There are three main factors that are currently limiting the quality of the reconstructed music when observing human brain signals:
- the information contained in the fMRI data is very temporally and spatially sparse (the observed regions are 2×2×2mm3 in size, many orders of magnitude larger than human neurons).
- the information contained in the music embeddings from which we reconstruct the music (we used MuLan, in which ten seconds of music are represented by just 128 numbers).
- the limitations of our music generation system. When we studied MusicLM, we saw that it has room to improve both in the way it adheres to the text prompt and in terms of the fidelity of the produced audio.
Could the model be transferred to a novel subject?
Because the brain’s anatomy differs from one person to the next, it is not possible to directly apply a model created for one individual to another. Several methods have been proposed to compensate for these differences, and it would be possible to use such methods to transfer models across subjects with a certain degree of accuracy.
What are the ethical/privacy issues that stem from this study?
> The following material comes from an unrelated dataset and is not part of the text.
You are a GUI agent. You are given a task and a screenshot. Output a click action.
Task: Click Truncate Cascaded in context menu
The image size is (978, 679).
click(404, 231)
Note that the decoding technology described in this paper is unlikely to become practical in the near future. In particular, reading fMRI signals from the brain requires a volunteer to spend many hours in a large fMRI scanner. While there are no immediate privacy implications from the technology as described here, as with this study, any such analysis must only be performed with the informed consent of the studied individuals.
What are the future directions?
Note that in this work, we perform music reconstruction from fMRI signals that were recorded while human subjects were listening to music stimuli through headphones. More sophisticated technology to examine the human brain will further advance the research in this area and the model’s capability to generate music matching the heard stimulus. An exciting next step is to attempt the reconstruction of music or musical attributes from a person’s imagination.
What are the potential applications?
With the amount of work required to obtain fMRI signals from the brain, we do not have direct applications in mind. This work has been motivated by a fundamental research question: Does the MusicLM music generation model contain components that are mirrored in the human brain, and if so, which are those? And if such connections exist, how would music sound like that is inspired by signals from the human brain?